Village in Kyiv Oblast, Ukraine

Glanyshiv (Гланишів) is a village in Boryspil Raion, Kyiv Oblast, Ukraine. It belongs to Pereiaslav urban hromada, one of the hromadas of Ukraine. As of 2024, it had a population of 630.

==Naming==
According to one legend, the village was founded by a Cossack named Glanysh who was a fugitive from the right bank of Ukraine. The name of the village was derived from Glanysh's name.

==History==
In the "History of the Fates of the Pereyaslav Diocese" it was noted that Glanyshiv arose as a settlement in 1513. During the Cossack period the village belonged to the first Pereyaslav hundred - an administrative-territorial and military unit - of the Pereyaslav regiment of the Zaporozhian Army. In 1755, Count Cyril Razumovski restored the third Pereyaslav Hundred which included Glanyshiv.
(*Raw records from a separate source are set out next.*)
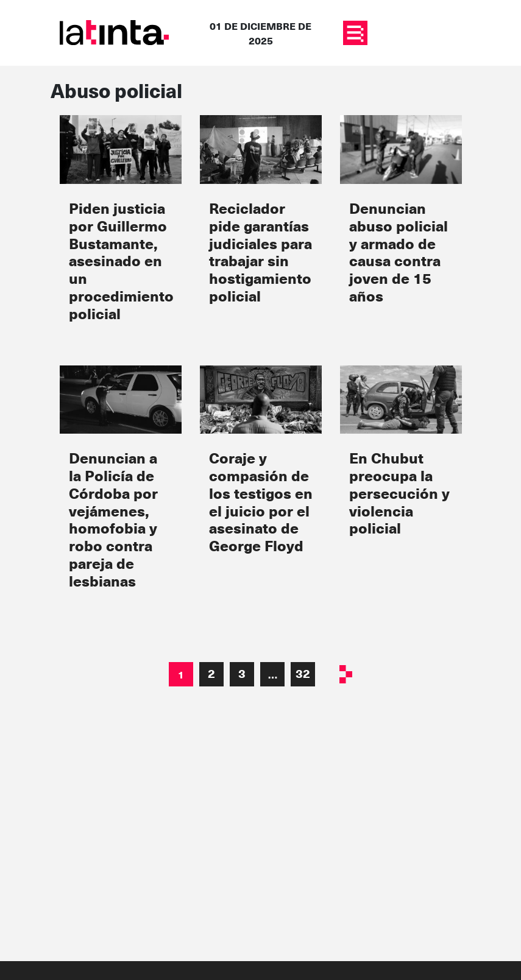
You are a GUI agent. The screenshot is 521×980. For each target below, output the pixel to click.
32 (303, 673)
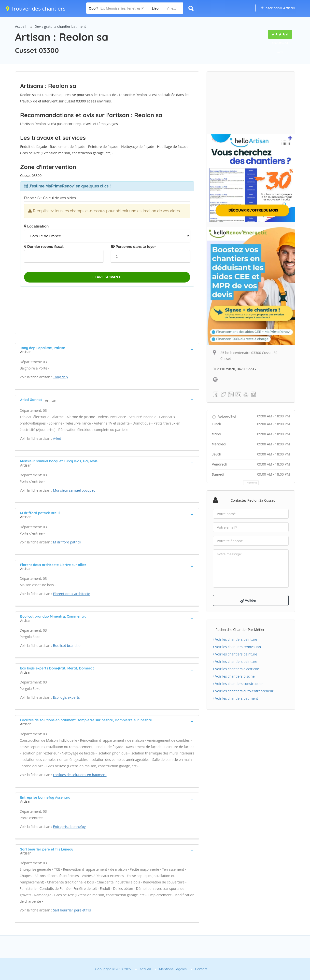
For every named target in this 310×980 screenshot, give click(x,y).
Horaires (252, 482)
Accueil (21, 26)
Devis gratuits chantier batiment (60, 26)
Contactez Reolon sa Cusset (253, 500)
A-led (57, 438)
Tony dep (60, 377)
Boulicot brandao (67, 646)
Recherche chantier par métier (240, 630)
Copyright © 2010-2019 (113, 969)
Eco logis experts (66, 697)
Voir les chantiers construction (238, 684)
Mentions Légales (173, 969)
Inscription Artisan (278, 8)
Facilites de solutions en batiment (79, 775)
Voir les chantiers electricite (236, 669)
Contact (201, 969)
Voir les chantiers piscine (234, 676)
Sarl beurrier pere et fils (72, 910)
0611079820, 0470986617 (235, 369)
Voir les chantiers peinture (235, 639)
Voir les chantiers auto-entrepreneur (243, 691)
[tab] (107, 349)
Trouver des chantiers (36, 8)
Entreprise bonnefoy (69, 827)
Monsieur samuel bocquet (74, 490)
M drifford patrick (67, 542)
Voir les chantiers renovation (237, 647)
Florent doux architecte (72, 593)
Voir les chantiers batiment (235, 698)
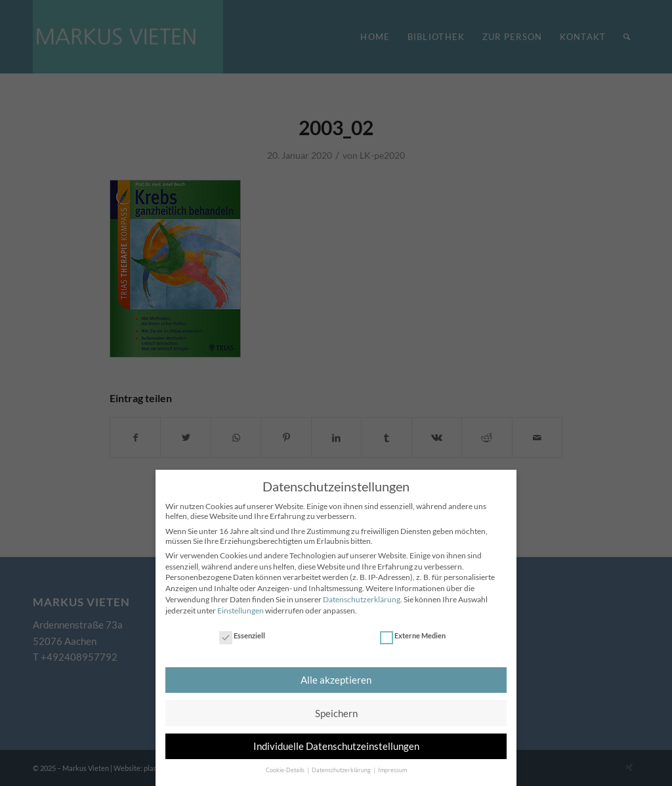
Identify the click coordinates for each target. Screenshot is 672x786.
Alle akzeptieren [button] (336, 676)
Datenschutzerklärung (362, 595)
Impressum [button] (392, 766)
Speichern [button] (336, 709)
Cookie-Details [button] (285, 766)
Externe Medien (413, 631)
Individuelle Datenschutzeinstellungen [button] (336, 742)
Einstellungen (240, 606)
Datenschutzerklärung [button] (342, 766)
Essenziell (242, 631)
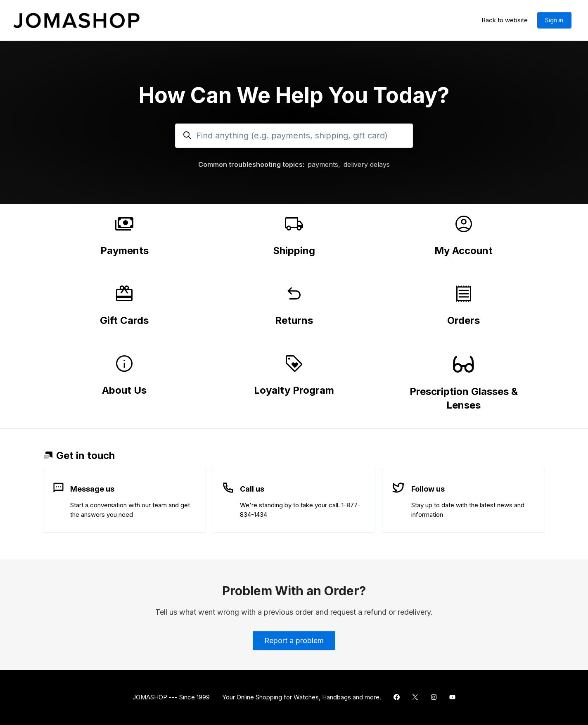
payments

On 25 August 1941, it was occupied by Nazi German troops, and the population that left the occupied area.

Until 18 July 2020, Glanyshiv belonged to Pereiaslav-Khmelnytskyi Raion. The raion was abolished that day as part of the administrative reform of Ukraine, which reduced the number of raions of Kyiv Oblast to seven. The area of Pereiaslav-Khmelnytskyi Raion was merged into Boryspil Raion.